🤖 AI Summary
To address the challenge of objectively quantifying user trust in XAI systems—where subjective questionnaires and isolated performance metrics fall short—this paper introduces the first quantitative evaluation framework that jointly integrates model performance with multi-source objective trust signals. The framework unifies classification accuracy, F1-score, explanation consistency, cognitive load, and fine-grained user behavioral logs into a computable composite trust metric. Empirically validated on a real-world pneumonia diagnosis task using chest X-rays, the framework achieves a trust prediction correlation of r = 0.82—significantly outperforming conventional approaches. It enables data-driven, iterative refinement of XAI systems and has been endorsed by clinical domain experts.
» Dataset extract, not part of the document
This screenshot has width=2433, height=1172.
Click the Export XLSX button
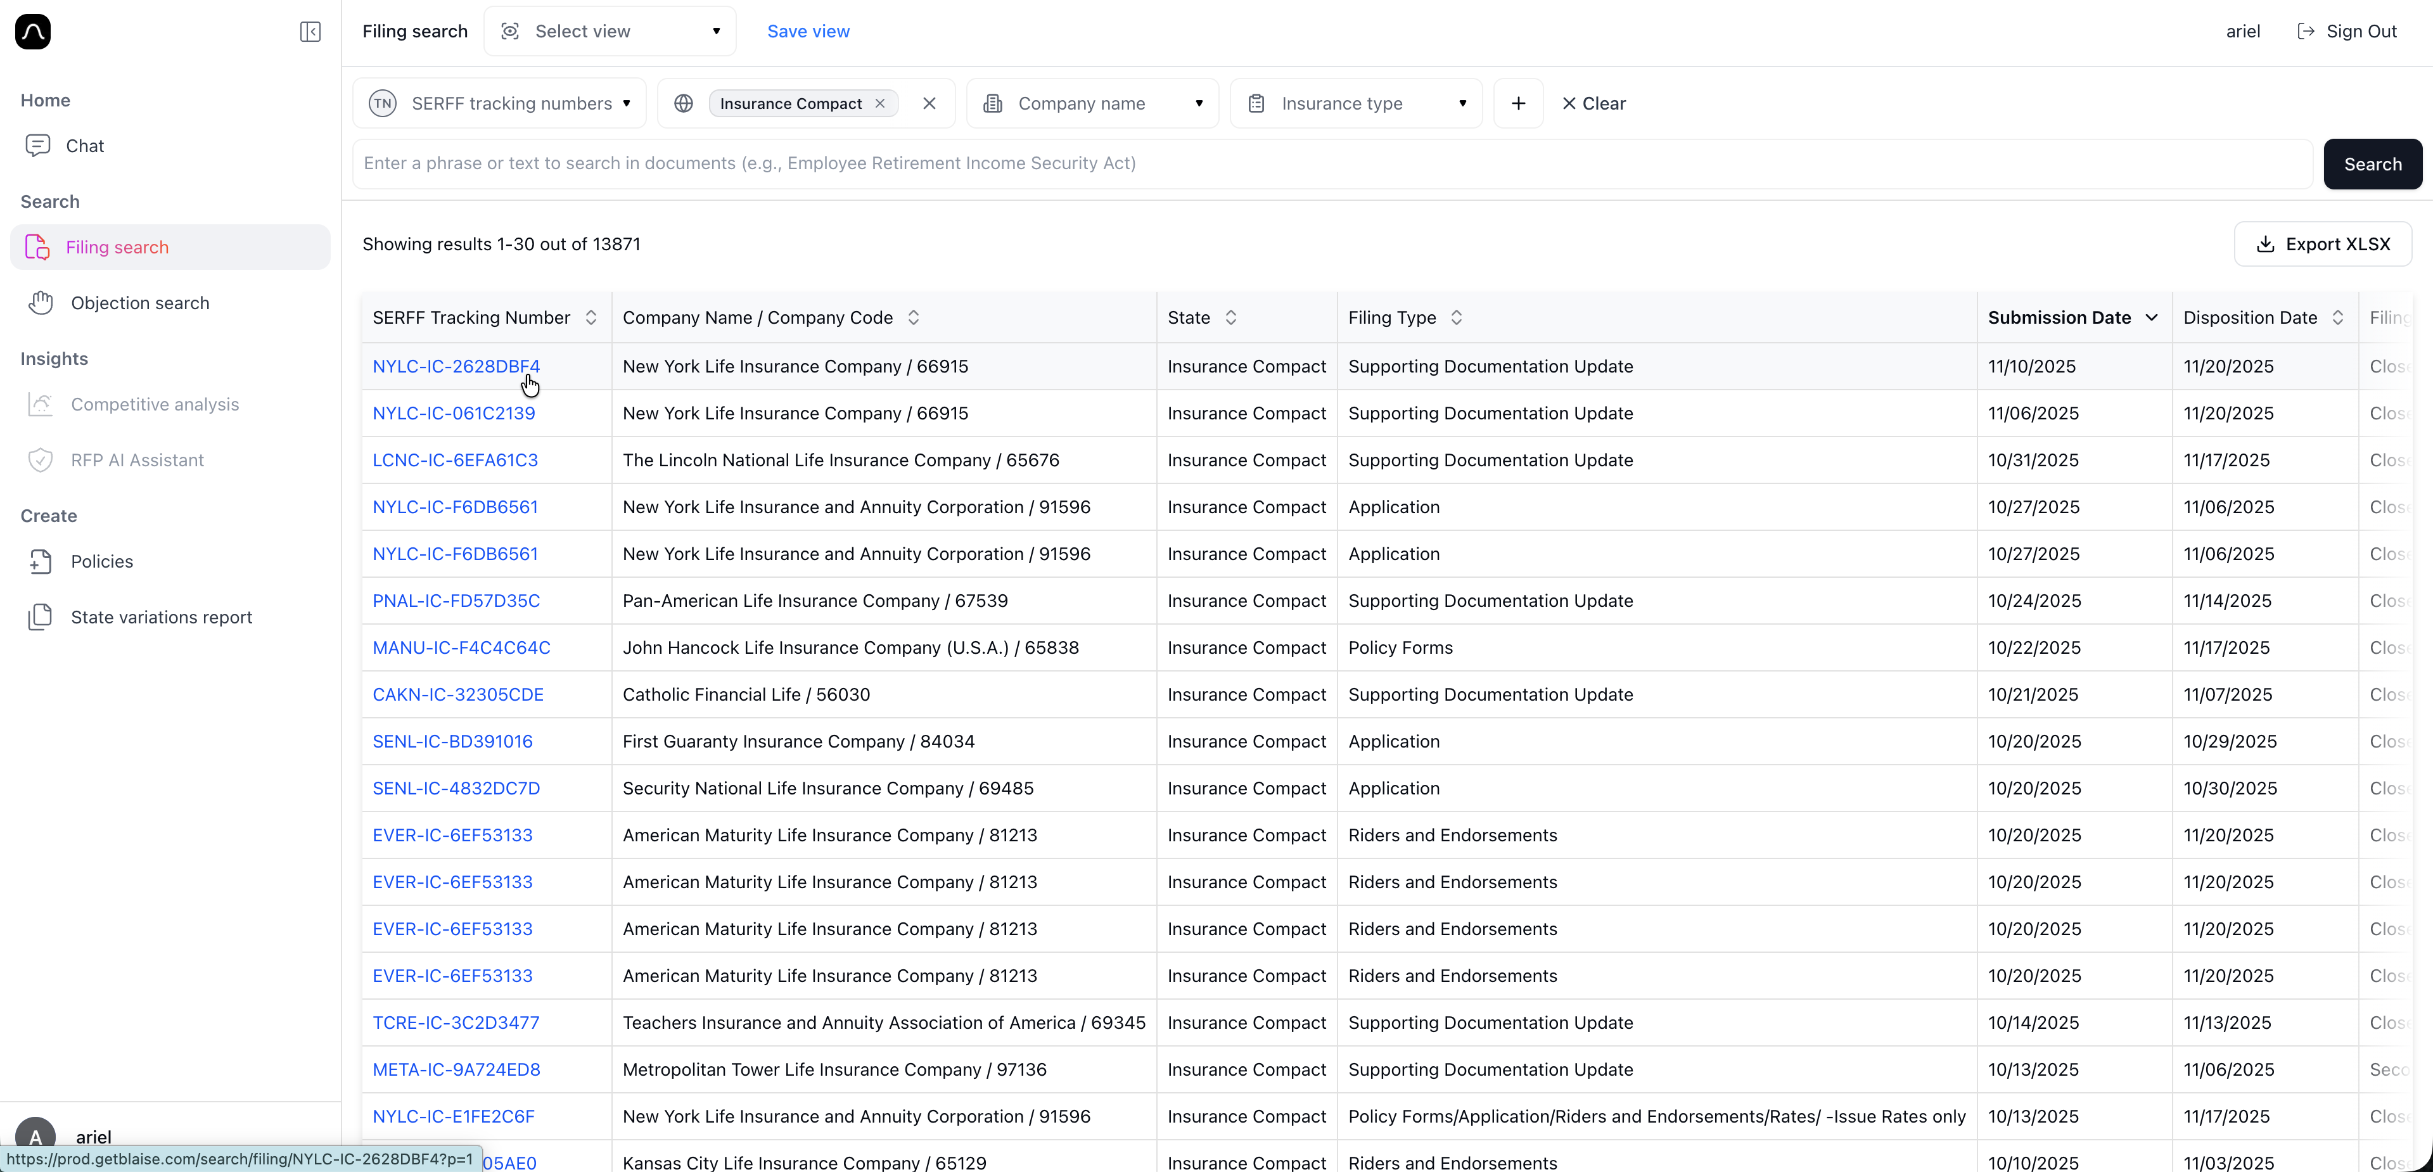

By moving beyond reliance on subjective self-reports, this work overcomes a critical bottleneck in XAI trust assessment and establishes a new empirical paradigm for evaluating trustworthy AI.
📝 Abstract
The increasing reliance on Deep Learning models, combined with their inherent lack of transparency, has spurred the development of a novel field of study known as eXplainable AI (XAI) methods. These methods seek to enhance the trust of end-users in automated systems by providing insights into the rationale behind their decisions. This paper presents a novel approach for measuring user trust in XAI systems, allowing their refinement. Our proposed metric combines both performance metrics and trust indicators from an objective perspective. To validate this novel methodology, we conducted a case study in a realistic medical scenario: the usage of XAI system for the detection of pneumonia from x-ray images.